When discussing real-life mutual relationships, participants admitted to considerable discomfort despite their stated views. Of note was strong concern from family members about their family member with intellectual disability having a child they could not raise.

Participants struggled with the complexities regarding capacity to consent to sexual activity. If this is the experience of carers, it is hardly surprising that people with intellectual disability also experience difficulty in this area.23,24

Previous research has indicated differences in attitudes toward sexuality between family members (more protective and restrictive) and support workers (more liberal and rights focused).13 While a range of attitudes was expressed in our study, the sample was too small to identify a trend.

Participants described glaring holes in sexual knowledge, relationship skills and self-protection skills, consistent with previous findings.16,17,19,32 This is likely to reflect limited real-life exposure to potential relationship situations16,19 and lack of social skills training.22

When discussing what was needed to improve relationship experiences and safety, participants were clear that knowledge was important but not sufficient. They voiced a need for comprehensive, ongoing support including education, facilitation of contraception and assistance in self-protection.

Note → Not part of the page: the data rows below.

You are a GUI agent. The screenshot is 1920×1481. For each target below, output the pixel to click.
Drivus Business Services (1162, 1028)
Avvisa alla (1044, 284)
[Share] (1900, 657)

Participants spanned a wide age range. The majority were female, consistent with the preponderance of women in both family and paid roles. Importantly, participants were recruited from a limited number of sources, and may have held more liberal attitudes than those who declined to participate.

Conclusion

Our study demonstrates the range and complexity of issues faced by those who support people with intellectual disability. New technologies mean that people with intellectual disability – like other people in the community – are exposed to more information than ever before. Information about sex from these sources may involve highly sexualised imagery or ideas or connection with persons who may abuse. Limited education and ability to process such information places people with intellectual disability at increasing risk of exploitation from exposure to these sources.

Further research is needed to explore these new risks and inform developments in education and support programs. There is a large unmet need for well designed, properly evaluated education for people with intellectual disability, families and support workers. There is also a need for clarification of legal and ethical issues. Family members and professionals alike need to remain aware of the risk of abuse and its effect on the health and lives of people with intellectual disability.

Conflict of interest: none declared.

Acknowledgement

This study was funded and supported by the Primary Health Care Research Evaluation and Development Program, Bond University.